#### What you need to do
Everything from the line holding "Where should I" through the final line of the entries below is to be written out exactly, and nothing more; leave out pictures.

#### Data excerpts
============================================================

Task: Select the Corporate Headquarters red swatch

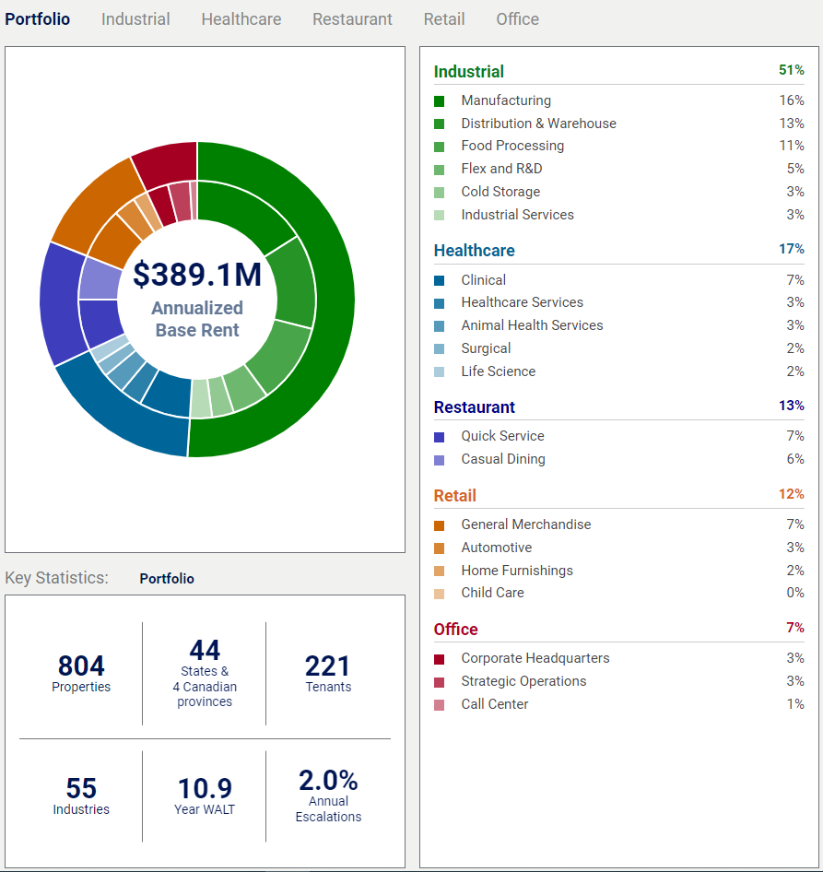Action: click(x=440, y=659)
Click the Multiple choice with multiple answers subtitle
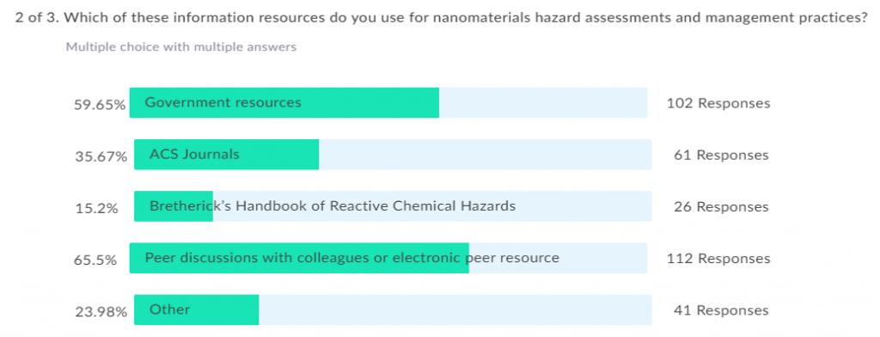This screenshot has height=337, width=880. [181, 47]
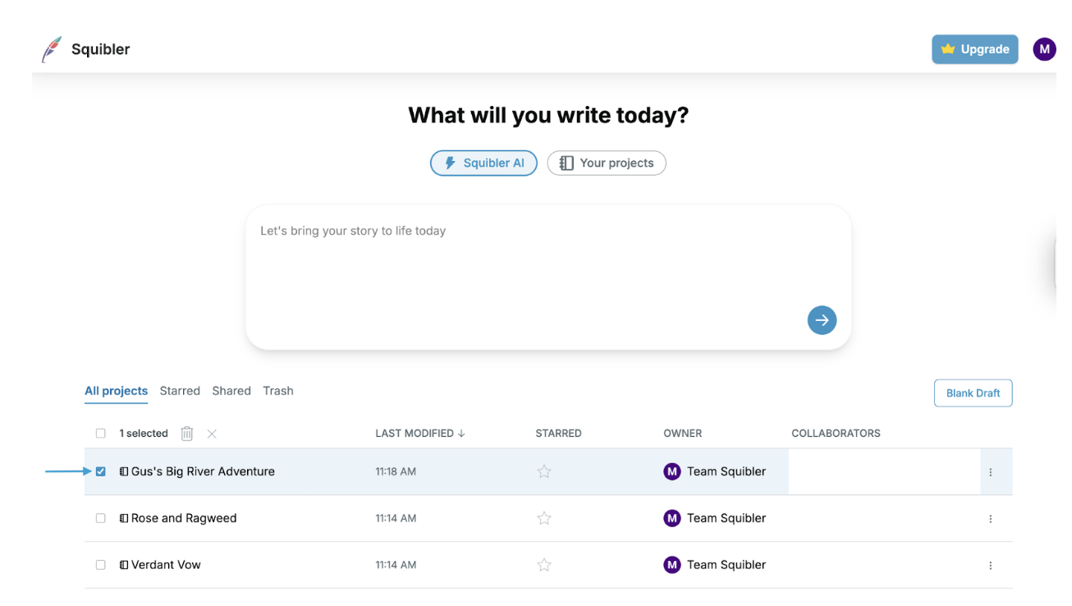Click the Blank Draft button
The image size is (1072, 606).
[x=973, y=393]
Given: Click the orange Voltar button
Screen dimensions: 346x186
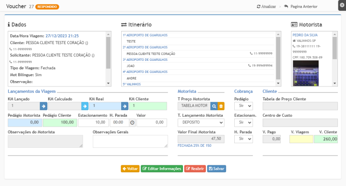Looking at the screenshot, I should coord(130,168).
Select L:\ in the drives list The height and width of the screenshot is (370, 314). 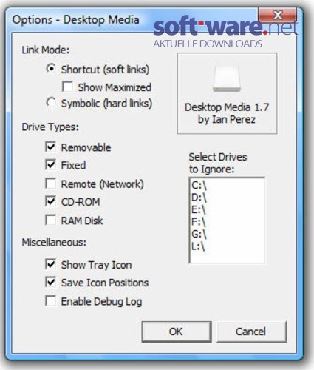(227, 246)
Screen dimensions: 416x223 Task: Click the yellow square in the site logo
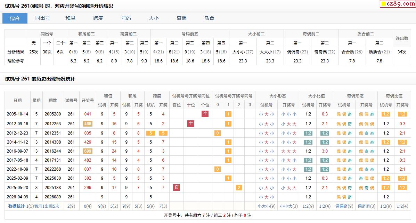pyautogui.click(x=384, y=4)
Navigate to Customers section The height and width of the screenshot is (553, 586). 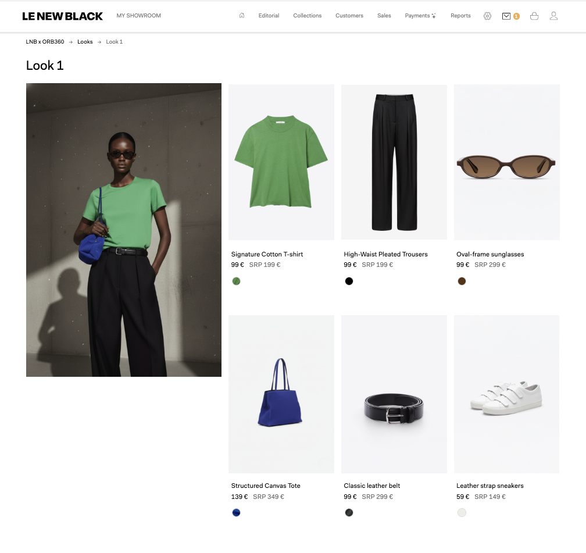click(x=349, y=16)
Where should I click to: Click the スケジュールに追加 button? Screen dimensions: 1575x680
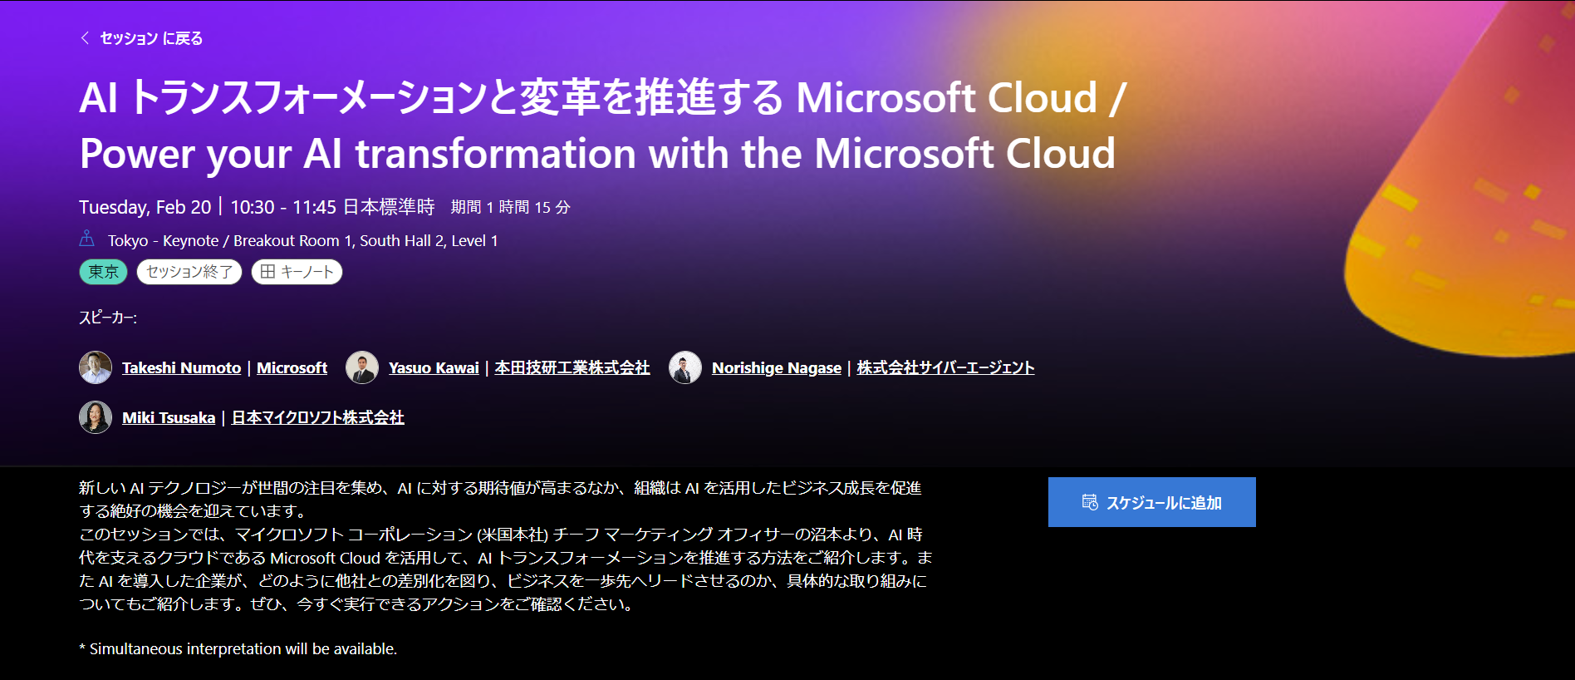pyautogui.click(x=1151, y=501)
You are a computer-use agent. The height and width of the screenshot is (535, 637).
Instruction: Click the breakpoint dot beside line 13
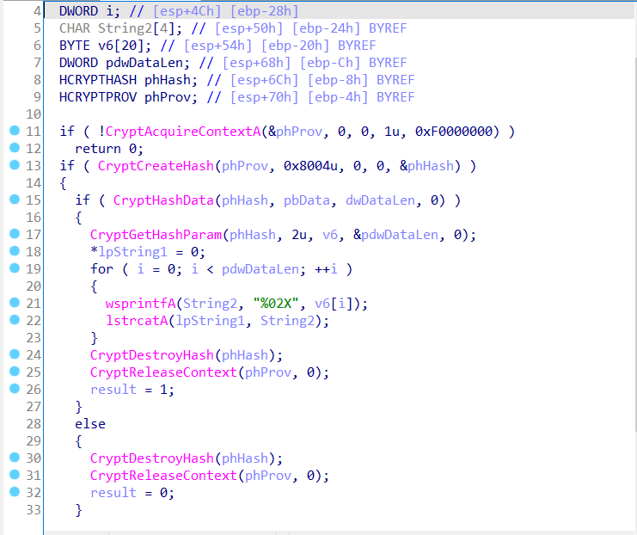[14, 165]
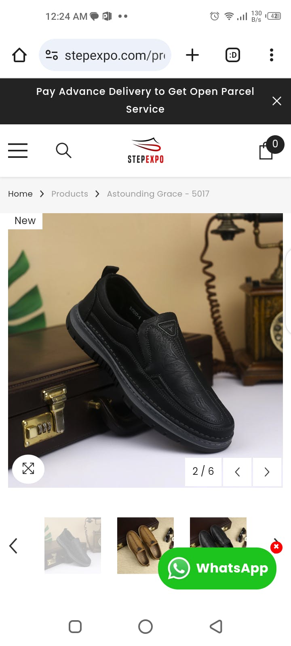Viewport: 291px width, 646px height.
Task: Show next product image
Action: tap(267, 472)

============================================================

#### Problem solution
Where should I click to: Click the スケジュールに追加 button? Screen dimensions: 1575x680
pyautogui.click(x=1151, y=501)
You are a computer-use agent. The height and width of the screenshot is (535, 637).
Instruction: Click the breakpoint dot beside line 13
[14, 165]
Viewport: 291px width, 646px height.
Task: Show next product image
Action: tap(267, 472)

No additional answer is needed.